This script prints out the final information that you can add to a kubeconfig file to enable that user. Of course, the user has no access privileges, so you will need to apply Kubernetes RBAC for the user in order to grant them privileges to a namespace.

Creating and Securing a Namespace

The first step in provisioning a namespace is actually just creating it. You can do this using kubectl create namespace my-namespace.

But the truth is that when you create a namespace, you want to attach a bunch of metadata to that namespace, for example, the contact information for the team that builds the component deployed into the namespace. Generally, this is in the form of annotations; you can either generate the YAML file using some templating, such as Jinja or others, or you can create and then annotate the namespace. A simple script to do this looks like:

ns='my-namespace'
kubectl create namespace ${ns}
kubectl annotate namespace ${ns} annotation_key=annotation_value

When the namespace is created, you want to secure it by ensuring that you can grant access to the namespace to a specific user. To do this, you can bind a role to a user in the context of that namespace. You do this by creating a RoleBinding object within the namespace itself. The RoleBinding might look like this:

apiVersion: rbac.authorization.k8s.io/v1
kind: RoleBinding
metadata:
  name: example
  namespace: my-namespace
roleRef:
  apiGroup: rbac.authorization.k8s.io
  kind: ClusterRole
  name: edit
subjects:
- apiGroup: rbac.authorization.k8s.io
  kind: User
  name: myuser

To create it, you simply run kubectl create -f role-binding.yaml. Note that you can reuse this binding as much as you want so long as you update the namespace in the binding to point to the correct namespace. If you ensure that the user doesn’t have any other role bindings, you can be assured that this namespace is the only part of the cluster to which the user has access. A reasonable practice is to also grant reader access to the entire cluster; in this way developers can see what others are doing in case it is interfering with their work. Be careful in granting such read access, however, because it will include access to secret resources in the cluster. Generally, in a development cluster this is OK because everyone is in the same organization and the secrets are used only for development; however, if this is a concern, then you can create a more fine-grained role that eliminates the ability to read secrets.

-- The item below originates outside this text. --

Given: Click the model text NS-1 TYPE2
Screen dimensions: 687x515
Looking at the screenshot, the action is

If you want to limit the amount of resources consumed by a particular namespace, you can use the ResourceQuota resource to set a limit to the total number of resources that any particular namespace consumes. For example, the following quota limits the namespace to 10 cores and 100 GB of memory for both Request and Limit for the pods in the namespace:

apiVersion: v1
kind: ResourceQuota
metadata:
  name: limit-compute
  namespace: my-namespace
spec:
  hard:
    requests.cpu: "10"
    requests.memory: 100Gi
    limits.cpu: "10"
    limits.memory: 100Gi

Managing Namespaces

Now that you have seen how to onboard a new user and how to create a namespace to use as a workspace, the question remains how to assign a developer to the namespace. As with many things, there is no single perfect answer; rather, there are two approaches. The first is to give each user their own namespace as part of the onboarding process. This is useful because after a user is onboarded, they always have a dedicated workspace in which they can develop and manage their applications. However, making the developer’s namespace too persistent encourages the developer to leave things lying around in the namespace after they are done with them, and garbage-collecting and accounting individual resources is more complicated. An alternate approach is to temporarily create and assign a namespace with a bounded time to live (TTL). This ensures that the developer thinks of the resources in the cluster as transient and that it is easy to build automation around the deletion of entire namespaces when their TTL has expired.

In this model, when the developer wants to begin a new project, they use a tool to allocate a new namespace for the project. When they create the namespace, it has a selection of metadata associated with the namespace for management and accounting. Obviously, this metadata includes the TTL for the namespace, but it also includes the developer to which it is assigned, the resources that should be allocated to the namespace (e.g., CPU and memory), and the team and purpose of the namespace. This metadata ensures that you can both track resource usage and delete the namespace at the right time.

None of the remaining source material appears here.